- [INSTRUCTIONS FOR THE TASK]
From the listing, collect all lines containing the word "agent".

- [MATERIAL FOR THIS EXERCISE]
== Segment start ==

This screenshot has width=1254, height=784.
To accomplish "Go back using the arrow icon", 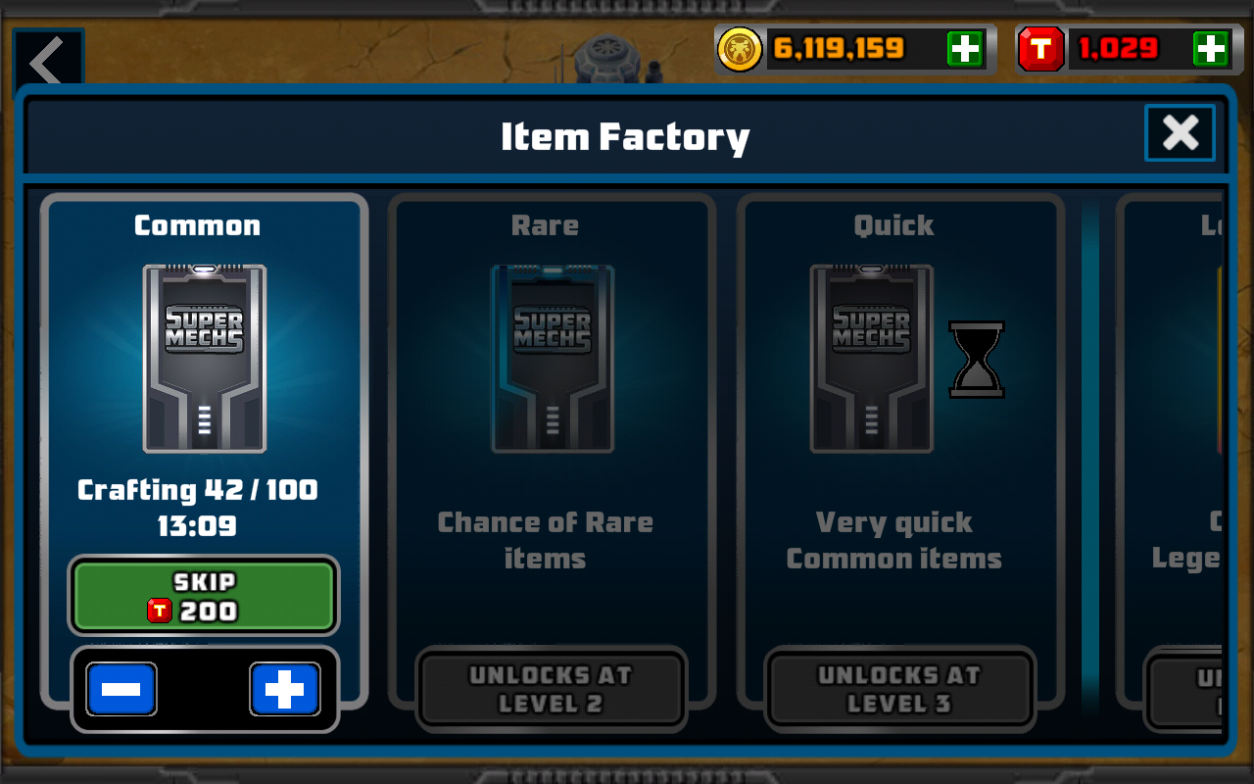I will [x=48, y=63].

== Segment end ==
== Segment start ==

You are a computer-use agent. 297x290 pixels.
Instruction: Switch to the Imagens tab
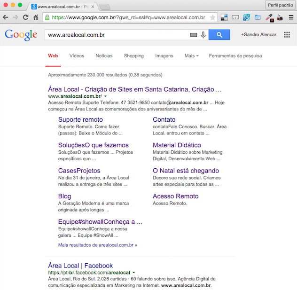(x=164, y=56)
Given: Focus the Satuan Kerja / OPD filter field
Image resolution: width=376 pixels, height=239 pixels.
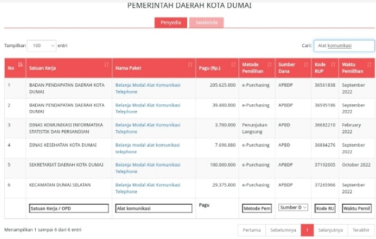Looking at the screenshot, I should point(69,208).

== Segment end ==
== Segment start ==

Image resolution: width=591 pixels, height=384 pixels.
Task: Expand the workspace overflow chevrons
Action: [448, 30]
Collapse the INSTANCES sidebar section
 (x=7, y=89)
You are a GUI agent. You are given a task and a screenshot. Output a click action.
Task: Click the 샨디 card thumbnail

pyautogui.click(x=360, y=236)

== Segment end ==

- [RESULT FOR THIS EXERCISE]
You are a computer-use agent. 297x290 pixels.
You are a GUI agent. You are given a task and a screenshot. Output a click action.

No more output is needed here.